-- Reading passage follows --
As I sit down to write this I am hearing two voices in my head. One voice is saying this is something I really want to do. I know this type of thing is therapeutic for me. I always appreciate the comments I get when someone reads one of my articles. This will be so beneficial for my own healing.
The other voice is asking me if I am sure that I want to be so vulnerable. Do I want to expose myself to the whole world? Won’t I feel as if I am taking something that is so laden with emotion and just throwing it out to the public?
The answer is – I don’t know. I am not sure. But I think I do, and therefore I am willing to take the risk.
My mother and sister were sick. Very sick. Although my mother had a good prognosis, the cancer refused to leave no matter what the treatment plan was. The scans never came out perfectly clean. It was scary as month after month nothing seemed to really help her. My mother was young. She was vibrant. And she was strong. So strong that no matter where the cancer showed up, she refused to let it stop her life. She continued living her life, treatment and all.
My sister never had a good prognosis. But she had that same will to survive. And she also continued onward with life. She went to work, continued with her extracurricular activities and even got married. Throughout the five years of their illnesses the rest of our family watched as they continuously deteriorated and, at the same time, refused to give up.
That’s why it was a real shock when one night my father, a perfectly healthy man, had a massive heart attack and died instantly. During the shivah I kept looking at my sister who looked so, so sick. And I thought, Hashem won’t take her also. Somehow she will get better.
Eight months later I attended her levayah; a year and a half later I was back in my hometown for my mother’s levayah.
-- Reading passage concluded --
-- Data extract follows --
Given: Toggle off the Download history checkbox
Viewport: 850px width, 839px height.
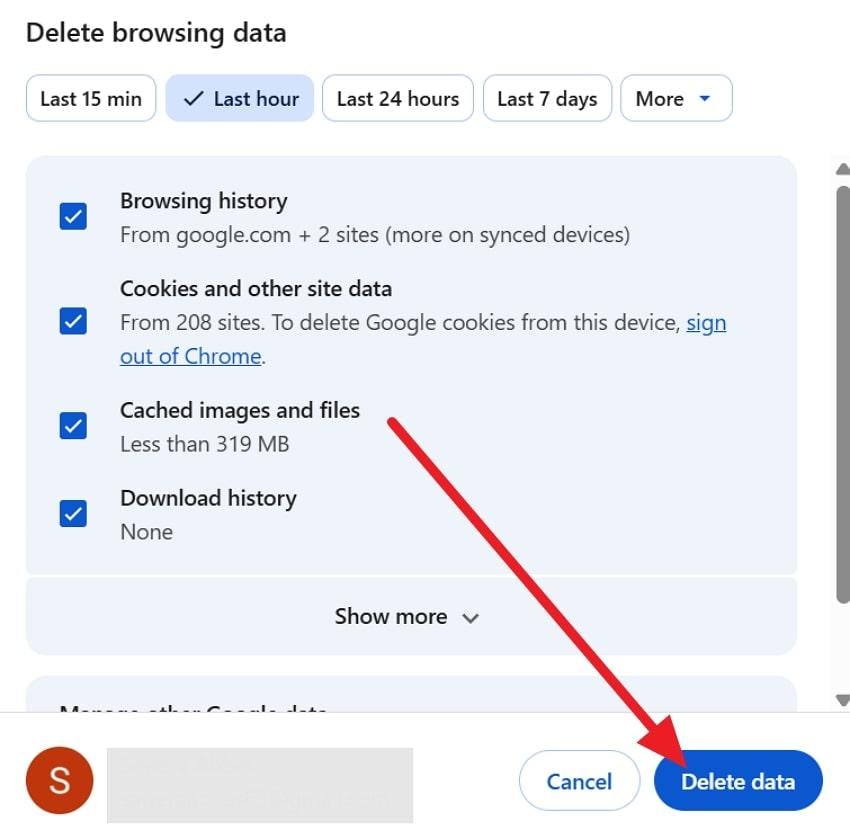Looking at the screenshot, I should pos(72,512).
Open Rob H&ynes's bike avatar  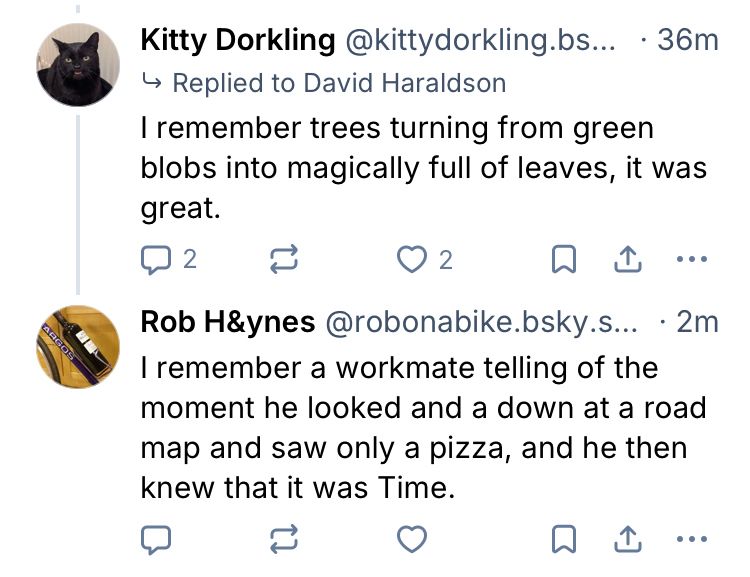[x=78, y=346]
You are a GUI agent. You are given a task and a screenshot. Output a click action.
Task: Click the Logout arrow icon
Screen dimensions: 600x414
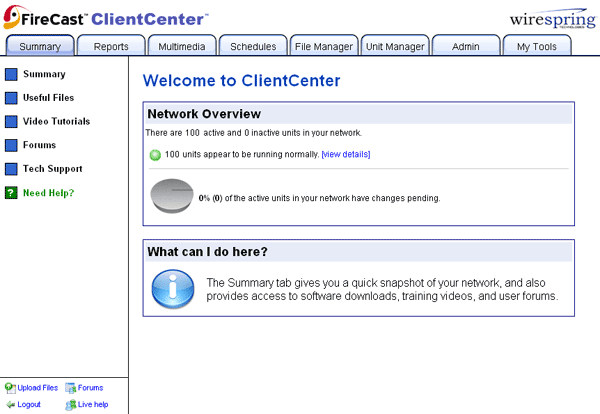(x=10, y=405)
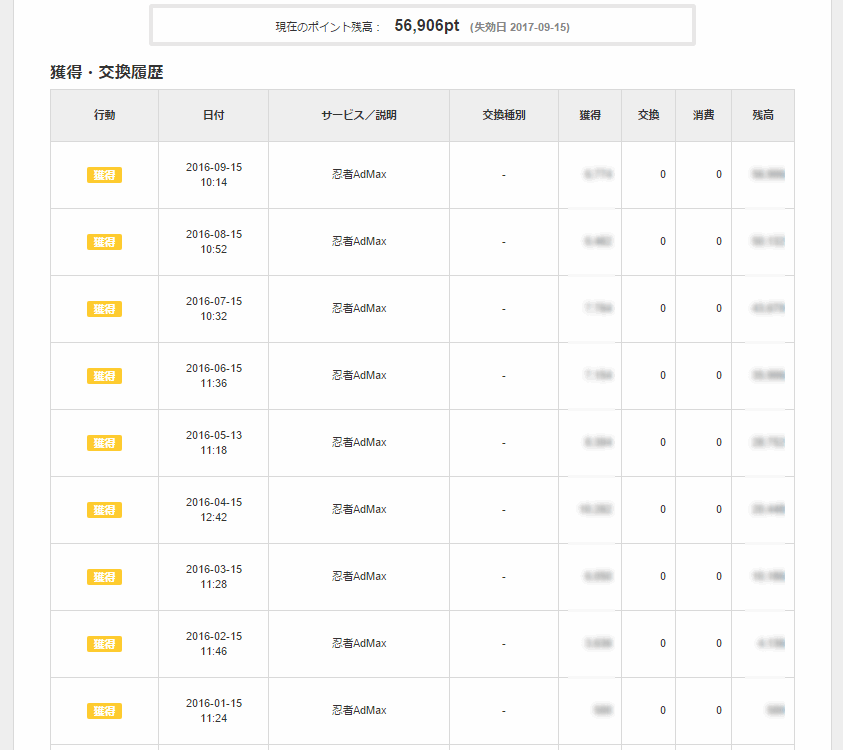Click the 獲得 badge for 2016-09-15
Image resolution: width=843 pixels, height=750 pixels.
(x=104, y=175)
-- Data extract concluded --
■ Prompt A
Rewrite the paragraph of the personal essay that begins "My mother and sister were sick" more briefly, keeping its main facts.
■ Prompt B
Carry on the personal essay from where it stops.

■ Task result A
The narrator's mother and sister were both very sick. The mother's prognosis was good, but her cancer persisted through every treatment plan, and her scans never came back fully clean, which made the months frightening. Young, vibrant and strong, she refused to let the cancer stop her life and kept living it through treatment.

■ Task result B
The pain was so vast. My insides were so shredded. And I didn’t know how I could go onward. But I did. I put a smile on my face. I went to teach. I got up each morning and took care of my family. They had supper on the table each night. Clothes got clean and errands were done.
People told me I was strong. I shrugged my shoulders. I didn’t understand what they meant. I had responsibilities. I had a job and a family. But as the year wore on I saw that I wasn’t me anymore. I wasn’t the kind of mother or wife I wanted to be and certainly not the type of teacher I wanted to be. I was detached. I couldn’t be there for anyone emotionally. And I was always too tired or too busy to really pay attention to my children. I knew that something had to change. The following year I did not go back to work.
And then I learned what strength was. For me strength was to fall apart. To have time to cry, to mourn. I had been through three major losses in a very short period of time. I missed all three people so, so much. When my daughter said something cute and I couldn’t share it with my mother, I had the time to feel the loss and cry. I didn’t have to run out to work. When I had a financial question or needed a sisterly schmooze, I was able sit down and cry out the pain.
I learned that strength means I don’t have to do this all alone. Yes, no one I knew had been through so much. But that is okay. I can still speak to a friend and ask her to just listen to my pain. She can feel for me even if she never experienced it.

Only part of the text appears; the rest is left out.